Does the current climate discourage such labours of love, with all the required effort and time, when music is increasingly distributed online? I think the economic aspect to that question, while definitely worth discussing, can be largely discounted in the case of FFR, a label which was resolute in avoiding profit, for both practical and purist reasons. An attitude I imagine shared, with greater or lesser purity, by the artists it released. But talk of cold hard cash is just part of a wider debate about how music is distributed and received, one beyond the scope of this piece. I’m pleased to see Rob is still actively participating in that debate, with a very active blog, which is also a growing repository for the FFR archive. I personally remain positive, and I believe Rob’s online presence would support that, that this community still exists, even if its form and means of communication may be changing, as they must.
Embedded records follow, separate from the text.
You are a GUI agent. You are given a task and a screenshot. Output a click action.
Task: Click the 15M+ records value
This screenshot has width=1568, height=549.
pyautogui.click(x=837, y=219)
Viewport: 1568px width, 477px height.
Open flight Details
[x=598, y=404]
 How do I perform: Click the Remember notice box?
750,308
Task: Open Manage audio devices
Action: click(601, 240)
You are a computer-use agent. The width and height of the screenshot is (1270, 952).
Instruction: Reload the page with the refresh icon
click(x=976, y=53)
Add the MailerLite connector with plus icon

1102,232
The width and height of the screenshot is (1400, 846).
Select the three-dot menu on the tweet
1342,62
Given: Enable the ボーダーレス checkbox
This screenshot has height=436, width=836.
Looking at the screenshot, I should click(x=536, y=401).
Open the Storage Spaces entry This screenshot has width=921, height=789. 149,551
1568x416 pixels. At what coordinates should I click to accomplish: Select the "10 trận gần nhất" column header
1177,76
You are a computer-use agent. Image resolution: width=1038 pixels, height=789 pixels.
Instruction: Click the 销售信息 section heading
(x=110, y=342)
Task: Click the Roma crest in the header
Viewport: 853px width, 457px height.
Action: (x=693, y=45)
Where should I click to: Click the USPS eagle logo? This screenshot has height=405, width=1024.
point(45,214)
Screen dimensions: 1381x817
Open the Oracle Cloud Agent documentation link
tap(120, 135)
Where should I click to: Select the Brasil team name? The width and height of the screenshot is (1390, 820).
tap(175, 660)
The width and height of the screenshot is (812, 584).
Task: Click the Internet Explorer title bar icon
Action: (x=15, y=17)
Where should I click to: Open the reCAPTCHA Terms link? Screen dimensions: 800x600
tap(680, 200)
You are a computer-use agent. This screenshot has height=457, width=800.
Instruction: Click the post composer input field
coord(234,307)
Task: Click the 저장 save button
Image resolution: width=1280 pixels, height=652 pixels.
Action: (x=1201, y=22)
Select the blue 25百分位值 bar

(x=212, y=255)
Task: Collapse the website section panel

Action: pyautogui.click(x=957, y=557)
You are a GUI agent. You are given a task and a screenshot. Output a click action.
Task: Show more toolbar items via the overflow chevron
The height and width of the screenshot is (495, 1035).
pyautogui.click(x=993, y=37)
The world may be a better place when rid of object fetishism. But, until the analysis kicks in, I would like to shake the hand of anyone with the commitment to spend hours over a tape duplicator, CDR burner, laser printer, silkscreen, to create something tangible, something that says, this music is worth more than the few seconds it’d take me to post a mp3 on myspace, something worth spending time on producing, and worth spending money to listen to.